A significant positive correlation was found between WBC and neutrophil levels (r: 0.903, p: 0.00). A significant positive correlation was found between Zonulin Protein A and lymphocyte levels (r: 0.394, p: 0.008). A significant positive correlation was found between WBC and lymphocyte levels (r: 0.618, p: 0.00). A significant positive correlation was found between lymphocyte and neutrophil levels (r: 0.319, p: 0.035). A significant positive correlation was found between WBC and platelet levels (r: 0.323, p: 0.033). A significant positive correlation was found between IL-1β and NLRP3 (r: 0.855, p: 0.00). A significant positive correlation was found between IL-1β and Zonulin Protein A (r: 0.652, p: 0.00). A significant positive correlation was found between Zonulin Protein A and NLRP3 (r: 0.590, p: 0.00). A significant negative correlation was found between gasdermin-d and WBC levels (r: -0.305, p: 0.044). The available data are summarized in Table 3.

4. Discussion

The pathophysiology of IBS involves mucosal inflammation, altered intestinal permeability, microbial dysbiosis, and immune dysregulation. This study is the first to simultaneously assess serum levels of Zonulin Protein A and pyroptosis-related markers NLRP3, IL-1β, and Gasdermin-D in IBS patients. Our findings show that levels of all four markers are significantly higher in IBS patients compared to healthy controls. The strong correlations observed, particularly between IL-1β, Zonulin, and NLRP3, suggest that inflammation-induced pyroptosis may contribute to increased intestinal permeability, a key feature in IBS pathogenesis. While the role of pyroptosis in other inflammatory and autoimmune diseases such as metabolic syndrome, atherosclerosis, and inflammatory bowel disease (IBD) has been previously established [15,16,17,18,19,20,21,22,23,24,25,26], its association with IBS has not been investigated in previous clinical trials. Pyroptosis mediated by caspase-1 activation and gasdermin-D leads to membrane pore formation, cellular lysis, and the release of pro-inflammatory cytokines; these mechanisms may explain the persistent low-grade inflammation in IBS.
Previous research has shown altered cytokine profiles in IBS, including increased levels of IL-6, IL-8, IL-1β, and TNF-α, and decreased levels of the anti-inflammatory IL-10 [19,20,21]. Our study complements these data by suggesting pyroptosis as a mechanistic pathway through which these cytokines may be elevated. Furthermore, zonulin, known to regulate tight junction permeability, has been found to be elevated in diseases such as celiac disease, type 1 diabetes, and colorectal cancer, supporting its role as a non-invasive biomarker for intestinal barrier dysfunction [27,28,29]. Our results suggest that zonulin may also serve as an important marker in IBS and could potentially identify a subgroup of patients with tight junction dysregulation. Overall, our data support a novel IBS pathogenesis model involving zonulin-mediated disruption of intestinal barrier integrity, which can trigger immune responses and pyroptosis via NLRP3 inflammasome activation.

5. Conclusions

These findings pave the way for targeted therapies aimed at modulating tight junction proteins and inflammatory cell death pathways in IBS. In our study, the involvement of inflammation in the etiology of IBS, the association of inflammation-induced pyroptosis with IBS, and the significantly higher levels of biomarkers involved in pyroptosis in IBS patients compared to healthy controls support our predictions of a possible relationship between IBS and pyroptosis, and are promising for supporting therapeutic targets for IBS. However, the signaling mechanism of pyroptosis has not yet been fully elucidated. Further studies on pyroptosis signaling pathways are needed to support therapeutic targets for IBS.

Author Contributions

Idea/Concept: BG, NY, AG; Design: NY, BG; Data Collection/Processing: AG, BG; Analysis/Interpretation: NY, BY, AG; Literature Review: BG, AG; Drafting/Writing: NY, AG; Critical Review: BG, NY, AG;.

Funding

This research received no external funding.

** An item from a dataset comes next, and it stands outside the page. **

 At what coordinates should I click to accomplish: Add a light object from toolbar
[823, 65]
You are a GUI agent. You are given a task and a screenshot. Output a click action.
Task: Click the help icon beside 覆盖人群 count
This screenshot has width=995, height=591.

Institutional Review Board Statement

This study is supported by the Scientific Research Projects Commission of (20089) and was carried out in accordance with the principles of the Declaration of Helsinki, with the permission of the Ethics Committee of dated 09.03.2020, session no. 05, decision number 16.

Informed Consent Statement

Due to retrospective design, patient informed consent was not required. In this prospective arm of study, all patients had signed informed consent. All patients’ information is strictly confidential.

Data Availability Statement

The data presented in this study are available on request from the corresponding author due to confidentiality agreements.

Acknowledgments

Authors have reviewed and edited the output and take full responsibility for the content of this publication.

Conflicts of Interest

The authors declare no conflicts of interest.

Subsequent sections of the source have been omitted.